TASK BRIEF: For each line of the listing, output an exact copy.

DATA SUPPLIED:
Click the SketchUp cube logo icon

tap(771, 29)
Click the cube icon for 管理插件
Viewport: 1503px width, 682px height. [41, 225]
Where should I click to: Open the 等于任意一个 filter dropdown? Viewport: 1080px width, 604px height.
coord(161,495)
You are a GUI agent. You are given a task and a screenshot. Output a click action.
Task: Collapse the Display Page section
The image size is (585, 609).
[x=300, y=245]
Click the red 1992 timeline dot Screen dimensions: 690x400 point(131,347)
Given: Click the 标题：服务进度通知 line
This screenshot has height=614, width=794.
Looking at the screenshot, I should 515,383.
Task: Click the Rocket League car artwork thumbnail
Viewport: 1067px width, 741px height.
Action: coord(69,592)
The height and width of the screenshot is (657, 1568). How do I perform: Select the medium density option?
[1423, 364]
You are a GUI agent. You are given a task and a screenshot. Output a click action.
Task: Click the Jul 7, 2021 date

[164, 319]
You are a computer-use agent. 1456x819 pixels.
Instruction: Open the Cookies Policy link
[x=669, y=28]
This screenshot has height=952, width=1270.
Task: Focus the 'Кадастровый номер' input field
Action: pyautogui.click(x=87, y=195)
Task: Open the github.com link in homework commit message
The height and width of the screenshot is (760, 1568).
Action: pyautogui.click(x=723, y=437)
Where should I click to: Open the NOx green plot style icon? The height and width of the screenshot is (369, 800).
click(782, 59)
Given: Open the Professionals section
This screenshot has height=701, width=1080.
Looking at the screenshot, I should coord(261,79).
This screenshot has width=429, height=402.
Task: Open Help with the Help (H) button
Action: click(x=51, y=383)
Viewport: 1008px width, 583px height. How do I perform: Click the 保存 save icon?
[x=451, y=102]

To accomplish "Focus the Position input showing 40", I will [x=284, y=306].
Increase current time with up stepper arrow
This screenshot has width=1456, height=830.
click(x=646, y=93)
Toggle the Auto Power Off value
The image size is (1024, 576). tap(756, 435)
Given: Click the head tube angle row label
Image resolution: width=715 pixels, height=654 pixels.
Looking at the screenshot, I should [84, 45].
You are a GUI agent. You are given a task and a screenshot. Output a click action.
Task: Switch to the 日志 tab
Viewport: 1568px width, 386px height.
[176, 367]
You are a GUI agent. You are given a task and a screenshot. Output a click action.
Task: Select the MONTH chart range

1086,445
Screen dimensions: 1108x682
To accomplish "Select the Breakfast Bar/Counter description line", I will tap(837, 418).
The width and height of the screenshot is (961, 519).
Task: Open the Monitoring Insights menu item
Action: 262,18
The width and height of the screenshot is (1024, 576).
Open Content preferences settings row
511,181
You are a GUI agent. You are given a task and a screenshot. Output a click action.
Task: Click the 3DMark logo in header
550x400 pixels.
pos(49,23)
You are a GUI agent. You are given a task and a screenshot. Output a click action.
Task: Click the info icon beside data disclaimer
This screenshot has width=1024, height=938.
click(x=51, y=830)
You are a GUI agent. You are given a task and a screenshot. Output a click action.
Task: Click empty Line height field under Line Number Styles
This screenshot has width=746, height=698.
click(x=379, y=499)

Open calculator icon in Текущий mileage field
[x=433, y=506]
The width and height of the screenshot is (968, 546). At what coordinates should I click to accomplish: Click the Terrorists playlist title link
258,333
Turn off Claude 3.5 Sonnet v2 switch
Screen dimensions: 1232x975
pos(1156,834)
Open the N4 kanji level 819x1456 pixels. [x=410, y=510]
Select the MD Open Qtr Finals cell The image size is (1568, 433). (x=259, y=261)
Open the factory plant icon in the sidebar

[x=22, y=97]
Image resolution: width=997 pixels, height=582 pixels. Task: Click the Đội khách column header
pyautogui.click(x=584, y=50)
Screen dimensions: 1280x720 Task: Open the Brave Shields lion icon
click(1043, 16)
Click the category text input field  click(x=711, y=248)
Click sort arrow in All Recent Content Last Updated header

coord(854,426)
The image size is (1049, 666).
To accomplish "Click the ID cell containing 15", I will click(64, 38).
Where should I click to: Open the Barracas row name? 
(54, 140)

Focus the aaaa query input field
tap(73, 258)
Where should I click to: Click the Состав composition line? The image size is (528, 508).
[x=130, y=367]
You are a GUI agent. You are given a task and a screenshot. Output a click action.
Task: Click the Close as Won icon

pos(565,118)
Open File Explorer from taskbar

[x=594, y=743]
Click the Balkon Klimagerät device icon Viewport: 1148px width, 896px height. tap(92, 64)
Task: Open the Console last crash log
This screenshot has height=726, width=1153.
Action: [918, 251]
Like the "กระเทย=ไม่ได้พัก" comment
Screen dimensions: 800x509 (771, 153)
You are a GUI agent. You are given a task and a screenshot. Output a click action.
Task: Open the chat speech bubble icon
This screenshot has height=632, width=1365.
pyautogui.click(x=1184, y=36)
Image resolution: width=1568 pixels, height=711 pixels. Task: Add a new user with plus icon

YOUR SOLUTION:
Click the SketchUp cube logo icon

tap(771, 29)
Click the cube icon for 管理插件
Viewport: 1503px width, 682px height. [41, 225]
Where should I click to: Open the 等于任意一个 filter dropdown? Viewport: 1080px width, 604px height.
coord(161,495)
You are a GUI agent. You are given a task and a screenshot. Output a click action.
Task: Collapse the Display Page section
The image size is (585, 609).
[x=300, y=245]
Click the red 1992 timeline dot Screen dimensions: 690x400 point(131,347)
Given: Click the 标题：服务进度通知 line
This screenshot has height=614, width=794.
Looking at the screenshot, I should 515,383.
Task: Click the Rocket League car artwork thumbnail
Viewport: 1067px width, 741px height.
Action: coord(69,592)
The height and width of the screenshot is (657, 1568). How do I perform: Select the medium density option?
[1423, 364]
You are a GUI agent. You are given a task and a screenshot. Output a click action.
Task: Click the Jul 7, 2021 date

[164, 319]
You are a computer-use agent. 1456x819 pixels.
Instruction: Open the Cookies Policy link
[x=669, y=28]
This screenshot has height=952, width=1270.
Task: Focus the 'Кадастровый номер' input field
Action: pyautogui.click(x=87, y=195)
Task: Open the github.com link in homework commit message
The height and width of the screenshot is (760, 1568).
Action: pyautogui.click(x=723, y=437)
Where should I click to: Open the NOx green plot style icon? The height and width of the screenshot is (369, 800).
click(782, 59)
Given: Open the Professionals section
This screenshot has height=701, width=1080.
Looking at the screenshot, I should coord(261,79).
This screenshot has width=429, height=402.
Task: Open Help with the Help (H) button
Action: click(x=51, y=383)
Viewport: 1008px width, 583px height. How do I perform: Click the 保存 save icon?
[x=451, y=102]

To accomplish "Focus the Position input showing 40", I will [x=284, y=306].
Increase current time with up stepper arrow
This screenshot has width=1456, height=830.
click(x=646, y=93)
Toggle the Auto Power Off value
The image size is (1024, 576). tap(756, 435)
Given: Click the head tube angle row label
Image resolution: width=715 pixels, height=654 pixels.
Looking at the screenshot, I should [84, 45].
You are a GUI agent. You are given a task and a screenshot. Output a click action.
Task: Switch to the 日志 tab
Viewport: 1568px width, 386px height.
[176, 367]
You are a GUI agent. You are given a task and a screenshot. Output a click action.
Task: Select the MONTH chart range

1086,445
Screen dimensions: 1108x682
To accomplish "Select the Breakfast Bar/Counter description line", I will tap(837, 418).
The width and height of the screenshot is (961, 519).
Task: Open the Monitoring Insights menu item
Action: 262,18
The width and height of the screenshot is (1024, 576).
Open Content preferences settings row
511,181
You are a GUI agent. You are given a task and a screenshot. Output a click action.
Task: Click the 3DMark logo in header
550x400 pixels.
pos(49,23)
You are a GUI agent. You are given a task and a screenshot. Output a click action.
Task: Click the info icon beside data disclaimer
This screenshot has width=1024, height=938.
click(x=51, y=830)
You are a GUI agent. You are given a task and a screenshot. Output a click action.
Task: Click empty Line height field under Line Number Styles
This screenshot has width=746, height=698.
click(x=379, y=499)

Open calculator icon in Текущий mileage field
[x=433, y=506]
The width and height of the screenshot is (968, 546). At what coordinates should I click to accomplish: Click the Terrorists playlist title link
258,333
Turn off Claude 3.5 Sonnet v2 switch
Screen dimensions: 1232x975
pos(1156,834)
Open the N4 kanji level 819x1456 pixels. [x=410, y=510]
Select the MD Open Qtr Finals cell The image size is (1568, 433). (x=259, y=261)
Open the factory plant icon in the sidebar

[x=22, y=97]
Image resolution: width=997 pixels, height=582 pixels. Task: Click the Đội khách column header
pyautogui.click(x=584, y=50)
Screen dimensions: 1280x720 Task: Open the Brave Shields lion icon
click(1043, 16)
Click the category text input field  click(x=711, y=248)
Click sort arrow in All Recent Content Last Updated header

coord(854,426)
The image size is (1049, 666).
To accomplish "Click the ID cell containing 15", I will click(64, 38).
Where should I click to: Open the Barracas row name? 
(54, 140)

Focus the aaaa query input field
tap(73, 258)
Where should I click to: Click the Состав composition line? The image size is (528, 508).
[x=130, y=367]
You are a GUI agent. You are given a task and a screenshot. Output a click action.
Task: Click the Close as Won icon

pos(565,118)
Open File Explorer from taskbar

[x=594, y=743]
Click the Balkon Klimagerät device icon Viewport: 1148px width, 896px height. tap(92, 64)
Task: Open the Console last crash log
This screenshot has height=726, width=1153.
Action: [918, 251]
Like the "กระเทย=ไม่ได้พัก" comment
Screen dimensions: 800x509 (771, 153)
You are a GUI agent. You are given a task and a screenshot. Output a click action.
Task: Open the chat speech bubble icon
This screenshot has height=632, width=1365.
pyautogui.click(x=1184, y=36)
Image resolution: width=1568 pixels, height=711 pixels. Task: Add a new user with plus icon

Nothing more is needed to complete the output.